Ветер перехватывал Ивану дыхание, забивал до боли легкие. Но он все кричал и кричал и через пару минут тоже был у черных, когда-то опаленных огнем, деревьев. Спрыгнув с коня, Иван подождал немного и вновь стал звать собаку. Тихо качались ветки близких кустов, пестро и неуютно выглядел лес. Неслышно было ни сорок, ни синиц, обычных в это время.
– Летка! Летка! Ко мне! – звал Иван, торопливо устремляясь в лес. – Летка! – Он не чувствовал, как ветки царапают ему лицо и руки, и бежал, бежал по лесу как мог. – Летка! Летка!..
Минут десять Иван метался по чащобе, а когда окончательно надорвал голос и устал до изнеможения, стал пролезать в самые густые и подозрительные места, зорче приглядываться к ним.

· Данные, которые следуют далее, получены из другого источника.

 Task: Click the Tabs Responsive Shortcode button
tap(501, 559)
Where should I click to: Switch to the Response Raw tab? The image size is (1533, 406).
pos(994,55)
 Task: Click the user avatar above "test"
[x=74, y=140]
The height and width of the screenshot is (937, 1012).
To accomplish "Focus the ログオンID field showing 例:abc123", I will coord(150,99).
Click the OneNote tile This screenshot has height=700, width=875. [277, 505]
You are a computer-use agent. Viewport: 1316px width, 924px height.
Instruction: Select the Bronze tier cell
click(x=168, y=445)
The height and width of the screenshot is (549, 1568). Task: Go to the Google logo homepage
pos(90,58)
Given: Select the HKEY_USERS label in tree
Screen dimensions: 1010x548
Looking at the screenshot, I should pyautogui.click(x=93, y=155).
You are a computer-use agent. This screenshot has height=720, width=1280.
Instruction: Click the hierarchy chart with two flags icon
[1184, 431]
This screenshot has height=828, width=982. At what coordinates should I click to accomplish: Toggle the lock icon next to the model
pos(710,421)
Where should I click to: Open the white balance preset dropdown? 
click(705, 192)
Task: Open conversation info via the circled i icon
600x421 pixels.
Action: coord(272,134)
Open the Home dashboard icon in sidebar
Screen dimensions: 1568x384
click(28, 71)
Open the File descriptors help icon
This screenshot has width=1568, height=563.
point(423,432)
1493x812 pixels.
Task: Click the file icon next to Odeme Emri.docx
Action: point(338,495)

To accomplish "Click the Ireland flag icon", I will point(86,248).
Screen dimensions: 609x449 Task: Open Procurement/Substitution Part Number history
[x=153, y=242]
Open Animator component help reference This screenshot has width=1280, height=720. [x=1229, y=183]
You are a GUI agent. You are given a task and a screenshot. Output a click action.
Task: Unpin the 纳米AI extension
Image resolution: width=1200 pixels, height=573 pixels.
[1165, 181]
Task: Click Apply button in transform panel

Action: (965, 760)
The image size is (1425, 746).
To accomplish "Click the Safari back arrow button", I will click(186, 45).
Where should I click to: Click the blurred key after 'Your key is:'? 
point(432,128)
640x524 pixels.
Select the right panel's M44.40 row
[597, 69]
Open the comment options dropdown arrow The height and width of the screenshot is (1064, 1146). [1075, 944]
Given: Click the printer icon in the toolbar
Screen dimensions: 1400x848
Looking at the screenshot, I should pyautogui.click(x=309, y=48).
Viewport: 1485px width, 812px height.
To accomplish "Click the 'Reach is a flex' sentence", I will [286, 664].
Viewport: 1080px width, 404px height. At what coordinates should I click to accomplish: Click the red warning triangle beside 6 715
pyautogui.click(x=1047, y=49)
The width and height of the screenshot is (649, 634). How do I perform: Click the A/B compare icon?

Лес тянулся километра на два, и он чуть не весь его обшарил. Собаку Иван увидел случайно, в том месте, мимо которого уже проходил. Она лежала у старого, упавшего невесть когда дерева и не двигалась. Еще не веря в беду, Иван кинулся к ней, ухватил за грудь и похолодел – руки его увязли в слипшейся от крови шерсти. «Мертвая! – жгучей иглой кольнула его в сердце мгновенная догадка. – На острый сушняк напоролась, и все… Вот тебе и «пимы-зипуны», навар. Эх…» Он опустился на колени, задыхаясь от давящего перехвата в груди. Перед мысленным взором Ивана почему-то мелькнуло лицо прежнего хозяина Летки. Его тоскливые глаза. Иван до боли сжал челюсти и почувствовал, как что-то теплое и сырое медленно покатилось по обветренной щеке.